Please consider making a donation to the scholarship fund.

 

Donations my be sent to:

VFP/David McLimans Memorial Art for Peace Scholarship

Madison Veterans for Peace
P.O. Box 1811
Madison, WI 53701-18711

*Veterans for Peace is a 501c3 non-profit organization.

A receipt and thank you letter will be sent to you
acknowledging your donation.

 

 

 

 

 

 

 

www.davidmclimans.com

 

 

 

 

Dear family, friends, and fans of David McLimans –

This letter is to invite you to join me in celebrating David’s life and work by contributing to a fund that will be used to recognize high school age artists who, as David did, use their talents to respond to the statement “War is NOT the Answer”. The David McLimans Memorial Art for Peace scholarship will be conducted under the auspices of Chapter 25 of Veterans for Peace in Madison and will be open to all Madison Metropolitan School District high school seniors. The purpose of the award is to assist with 1st semester tuition and expenses at Madison College.

The 2015-2016 fundraising goal is $1,200. Any funds collected over this amount will be retained for future awards….hopefully perennially. David loved perennials !

As many of you already know - or could surmise from viewing the exhibition of David’s artistic works at the Watrous Gallery this past summer – David loved art and distrusted the military.

His love of art came from within him; his mother and grandmother were his first collectors. His high school football coach, who would have preferred that he spent more time kicking than painting, was his first critic.

As a sonar operator in the U.S. Navy, his job was to detect sub-surface sounds, but it was what he saw on board ship as it navigated the western coast of South America that formed his lasting distrust of the military and disgust with US involvement in the affairs of other countries. He counted himself fortunate to have missed going to Viet Nam, but forever mourned for his Green Bay buddies who weren’t so lucky. When he came home to Wisconsin, he went to live with friends in the Richland County hill country, taught art to kids in an after school program, took a few courses at UW Platteville, and eventually decided to take his love of art seriously. He received his undergraduate degree in Minneapolis before going on to study graphics and illustration at Boston University.
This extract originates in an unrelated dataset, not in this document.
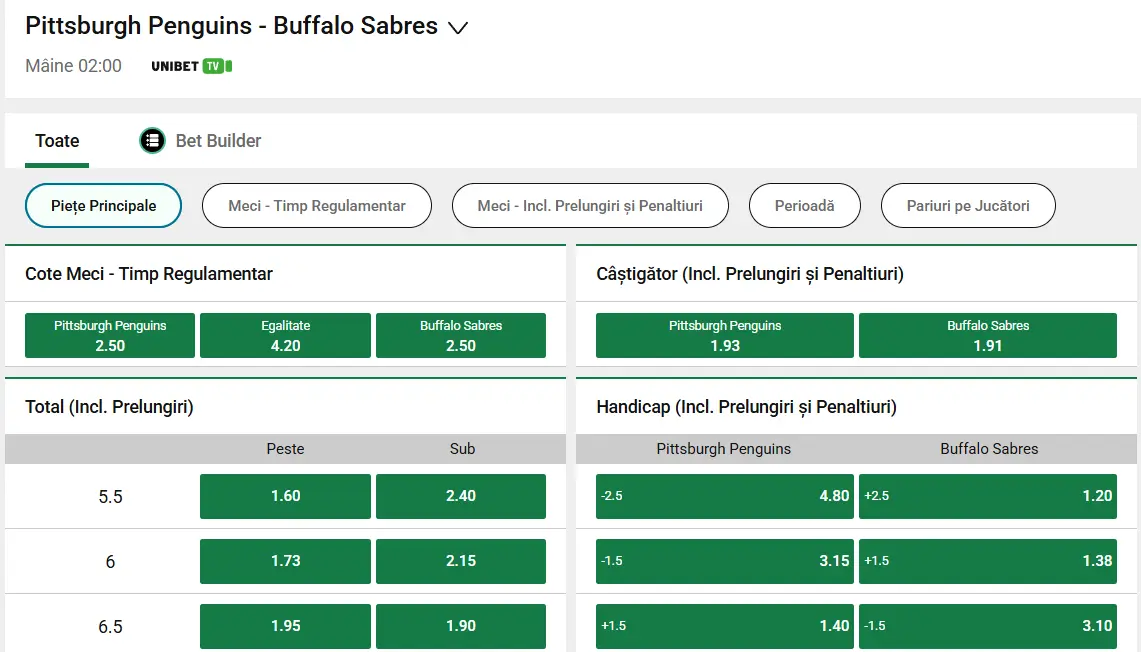Pick Buffalo Sabres at 2.50 regular time
Image resolution: width=1141 pixels, height=652 pixels.
point(460,335)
Then, with a Masters in Fine Arts, pen and ink, a superb hand at drawing and detail, an intimacy with nature stemming from his boyhood on the farms and in the woods of Wisconsin, and a mind filled with satire, whimsy, paradox, and outrage, he began a career as a contributing editorial illustrator for nationally known newspapers and magazines. But, his love of form, color, and line called him in other directions as well - water color, wood carving, collage work, making masks from “junk” and delicate birds from the leaves, seeds, and stems of plants he grew or gathered.

In his last decade, he turned to writing and illustrating children’s books – Gone Fishing, Gone Wild, and Big Turtle. Much to his surprise, Gone Wild won a Caldecott Honor Award! Each one of the books is exquisite; each one is a statement about the preciousness of the natural world and is meant to be read by the only people he really believed in - children…. In his last years, he discovered the joy of cutting up maps, rearranging small pieces, wiping out boundaries , and then assembling them ( often juxtaposing ‘enemy’ territories ) into living - almost breathing, crawling, slithering, fluttering – images of endangered animal species. His last were human skulls… a statement on our precariousness?

Unfinished are two other projects that were even more personal – One, a book about a prison, 2 mice, and freedom. The other he called an anti-military alphabet in which soldiers’ bodies form the letters Alpha to Zulu .

David, my partner, was a naturalist, a veteran, a social critic, a world citizen. His inimitable artistic talent was how he expressed what drove him to laugh and lament. The David McLimans Memorial Art for Peace Scholarship will give “voice” to younger artists. It will be judged by local artists as well as a member of Madison’s Veterans for Peace Chapter 25. While the top winner will receive the cash award, all submissions will receive certificates of merit and copies of one of David’s books.

As funders you will, of course, be kept informed of the contest and will have an opportunity to meet the young artists at the annual Veterans for Peace Memorial Day event.

As I write this to you now, inviting you to honor him with this scholarship offering, I know that his work, his passions for peace-making and art, his fondness for young people and their imaginative spirit will live on.